WHAT TO DO:
Could you convert every line of the listing below into a JSON list of strings, with one string per line and blank lines omitted?

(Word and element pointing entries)
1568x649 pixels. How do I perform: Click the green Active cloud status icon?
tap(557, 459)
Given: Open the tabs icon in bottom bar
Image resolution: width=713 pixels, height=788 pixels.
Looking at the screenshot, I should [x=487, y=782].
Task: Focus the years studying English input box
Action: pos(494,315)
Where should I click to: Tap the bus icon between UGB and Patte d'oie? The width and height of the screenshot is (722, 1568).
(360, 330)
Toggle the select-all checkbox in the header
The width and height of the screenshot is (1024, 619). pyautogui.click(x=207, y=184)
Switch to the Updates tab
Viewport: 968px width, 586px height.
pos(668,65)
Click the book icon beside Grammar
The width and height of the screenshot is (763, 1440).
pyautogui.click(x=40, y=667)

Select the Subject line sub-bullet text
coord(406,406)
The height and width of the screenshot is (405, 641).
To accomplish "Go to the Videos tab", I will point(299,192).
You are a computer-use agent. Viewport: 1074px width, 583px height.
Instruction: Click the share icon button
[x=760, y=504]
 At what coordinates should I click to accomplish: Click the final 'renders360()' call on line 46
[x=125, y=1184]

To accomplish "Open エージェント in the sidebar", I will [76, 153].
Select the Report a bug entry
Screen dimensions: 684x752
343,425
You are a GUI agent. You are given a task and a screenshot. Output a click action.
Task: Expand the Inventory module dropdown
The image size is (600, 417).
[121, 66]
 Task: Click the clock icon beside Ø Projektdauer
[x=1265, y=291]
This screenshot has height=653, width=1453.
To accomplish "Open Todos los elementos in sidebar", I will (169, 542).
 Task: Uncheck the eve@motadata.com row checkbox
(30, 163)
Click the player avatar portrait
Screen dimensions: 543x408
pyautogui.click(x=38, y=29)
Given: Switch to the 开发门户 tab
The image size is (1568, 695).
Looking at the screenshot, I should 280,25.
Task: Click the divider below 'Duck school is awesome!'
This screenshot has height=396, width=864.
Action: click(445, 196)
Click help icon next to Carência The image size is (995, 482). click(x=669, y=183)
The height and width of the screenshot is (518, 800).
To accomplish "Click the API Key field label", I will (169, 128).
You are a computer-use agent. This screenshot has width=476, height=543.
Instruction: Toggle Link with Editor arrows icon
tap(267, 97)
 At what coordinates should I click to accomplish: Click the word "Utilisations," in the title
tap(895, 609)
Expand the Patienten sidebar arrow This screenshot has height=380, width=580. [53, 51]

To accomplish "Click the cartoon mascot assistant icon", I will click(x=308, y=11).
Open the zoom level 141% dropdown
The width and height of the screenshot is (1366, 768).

EXPECTED ANSWER:
[
  "1568x649 pixels. How do I perform: Click the green Active cloud status icon?",
  "tap(557, 459)",
  "Given: Open the tabs icon in bottom bar",
  "Image resolution: width=713 pixels, height=788 pixels.",
  "Looking at the screenshot, I should [x=487, y=782].",
  "Task: Focus the years studying English input box",
  "Action: pos(494,315)",
  "Where should I click to: Tap the bus icon between UGB and Patte d'oie? The width and height of the screenshot is (722, 1568).",
  "(360, 330)",
  "Toggle the select-all checkbox in the header",
  "The width and height of the screenshot is (1024, 619). pyautogui.click(x=207, y=184)",
  "Switch to the Updates tab",
  "Viewport: 968px width, 586px height.",
  "pos(668,65)",
  "Click the book icon beside Grammar",
  "The width and height of the screenshot is (763, 1440).",
  "pyautogui.click(x=40, y=667)",
  "Select the Subject line sub-bullet text",
  "coord(406,406)",
  "The height and width of the screenshot is (405, 641).",
  "To accomplish \"Go to the Videos tab\", I will point(299,192).",
  "You are a computer-use agent. Viewport: 1074px width, 583px height.",
  "Instruction: Click the share icon button",
  "[x=760, y=504]",
  " At what coordinates should I click to accomplish: Click the final 'renders360()' call on line 46",
  "[x=125, y=1184]",
  "To accomplish \"Open エージェント in the sidebar\", I will [76, 153].",
  "Select the Report a bug entry",
  "Screen dimensions: 684x752",
  "343,425",
  "You are a GUI agent. You are given a task and a screenshot. Output a click action.",
  "Task: Expand the Inventory module dropdown",
  "The image size is (600, 417).",
  "[121, 66]",
  " Task: Click the clock icon beside Ø Projektdauer",
  "[x=1265, y=291]",
  "This screenshot has height=653, width=1453.",
  "To accomplish \"Open Todos los elementos in sidebar\", I will (169, 542).",
  " Task: Uncheck the eve@motadata.com row checkbox",
  "(30, 163)",
  "Click the player avatar portrait",
  "Screen dimensions: 543x408",
  "pyautogui.click(x=38, y=29)",
  "Given: Switch to the 开发门户 tab",
  "The image size is (1568, 695).",
  "Looking at the screenshot, I should 280,25.",
  "Task: Click the divider below 'Duck school is awesome!'",
  "This screenshot has height=396, width=864.",
  "Action: click(445, 196)",
  "Click help icon next to Carência The image size is (995, 482). click(x=669, y=183)",
  "The height and width of the screenshot is (518, 800).",
  "To accomplish \"Click the API Key field label\", I will (169, 128).",
  "You are a computer-use agent. This screenshot has width=476, height=543.",
  "Instruction: Toggle Link with Editor arrows icon",
  "tap(267, 97)",
  " At what coordinates should I click to accomplish: Click the word \"Utilisations,\" in the title",
  "tap(895, 609)",
  "Expand the Patienten sidebar arrow This screenshot has height=380, width=580. [53, 51]",
  "To accomplish \"Click the cartoon mascot assistant icon\", I will click(x=308, y=11).",
  "Open the zoom level 141% dropdown",
  "The width and height of the screenshot is (1366, 768)."
]